* BEGIN SOURCE EXCERPT *
This issue provides an overview of the macroeconomic trends in Q1 2022, some policy updates and hot topic analysis.

 

china economic quarterly q1 2022

Highlights

china economic quarterly q4 2022

Here are some macro-economic highlights:

  1. Total GDP reached 27 trillion yuan with growth of 4.8% in Q1
  2. Total fixed asset investment reached 10.5 trillion yuan and increased by 9.3%
  3. Total real estate investment went up 0.7% to reach 2.8 trillion yuan
  4. PMI dropped to 49.5% in March
  5. Industrial added values grew 6.5% in Q1
  6. Total retail sales of consumer goods rose 3.3% to reach 10.8 trillion yuan in Q1
  7. Imports and exports increased by 10.7% to reach 9.4 trillion yuan
  8. PPI increased by 8.3% and CPI up 1.5% in March

Policy updates

Growth of aggregate financing to the real economy increased by 10.3% in Q1
According to People’s Bank of China (PBoC), in the first quarter, liquidity was reasonably abundant; the total financial volume increased steadily, while the comprehensive financing cost of enterprises decreased steadily. 

Fiscal revenue increased by 8.6% while fiscal spending grew by 8.3%
In Q1, fiscal revenue remained steady with 8.6% YoY growth, mainly driven by economic recovery in the first two months and the increasing industrial producer prices. Meanwhile, the national public budget expenditure went up by 8.3%.
* END SOURCE EXCERPT *
→ **ACTIONS TO TAKE**:
a: Print the passage of the Q1 2022 economic overview starting with "1. Total GDP" and going on through "enterprises decreased steadily.".
b: Carry on the Q1 2022 economic overview from its final sentence.
The material that comes next is separate from the Q1 2022 economic overview.
* BEGIN SOURCE DATA *
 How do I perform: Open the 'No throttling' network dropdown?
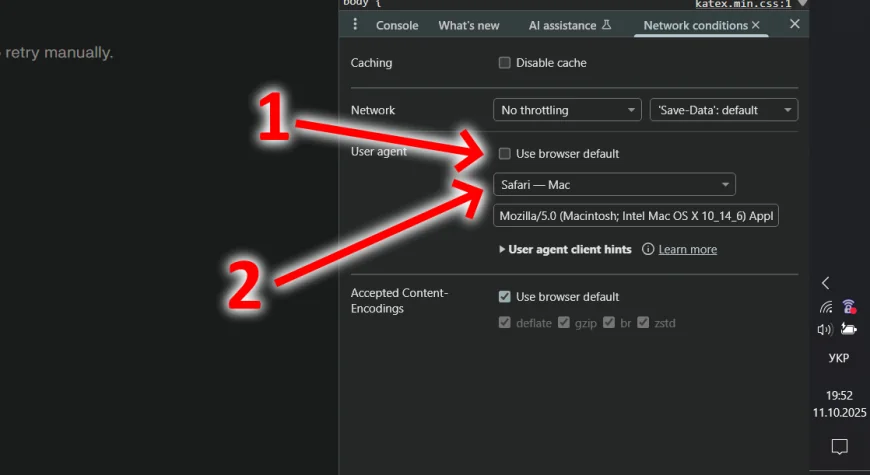[x=567, y=110]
* END SOURCE DATA *
→ **RESULTS FOR EACH TASK**:
a:
1. Total GDP reached 27 trillion yuan with growth of 4.8% in Q1
  2. Total fixed asset investment reached 10.5 trillion yuan and increased by 9.3%
  3. Total real estate investment went up 0.7% to reach 2.8 trillion yuan
  4. PMI dropped to 49.5% in March
  5. Industrial added values grew 6.5% in Q1
  6. Total retail sales of consumer goods rose 3.3% to reach 10.8 trillion yuan in Q1
  7. Imports and exports increased by 10.7% to reach 9.4 trillion yuan
  8. PPI increased by 8.3% and CPI up 1.5% in March

Policy updates

Growth of aggregate financing to the real economy increased by 10.3% in Q1
According to People’s Bank of China (PBoC), in the first quarter, liquidity was reasonably abundant; the total financial volume increased steadily, while the comprehensive financing cost of enterprises decreased steadily.

b:
Hot topic analysis: Establishing an efficient, rule-based, fair and open unified market in China

At the end of March 2022, the Central Committee of the Communist Party of China (CPC) and the State Council jointly released a guideline on accelerating the construction of a unified national market. It is an important guideline aiming to comprehensively deepen the reform and opening-up of the country.

The key measures of the guideline include breaking down local protectionism and market segmentation, lifting the barriers restricting the economic cycle, and promoting the smooth flow of commodity, production factors and resources on a larger scale. The guidelines give full play to the rule of law to build a regulated, unified national market system. 

Implications and opportunities

  • The key policy measures of the guideline include strengthening the coherence of basic market systems and rules across the country, promoting a high standard of connectivity between market facilities, creating a unified market for production factors and resources, promoting the high-level integration of the goods and services markets, promoting fair and unified market regulations, and regulating unfair market competition and market intervention.
  • The guideline lists the five major goals of a unified national market: Continue to boost the efficiency, connectivity and growth of the domestic market; Accelerate the building of a stable, fair, transparent and predictable business environment; Further reduce market transaction costs by removing institutional obstacles that hinder the market's allocation of various production factors and the circulation of goods and services; Promote scientific and technological innovation and industrial upgrade; Cultivate new advantages to enable international competition and cooperation.
  • Continuously increasing the efficiency and scale of the domestic market is the primary goal of building a unified market. The key to achieving this goal is to increase both household income and the supply of high-quality products and services.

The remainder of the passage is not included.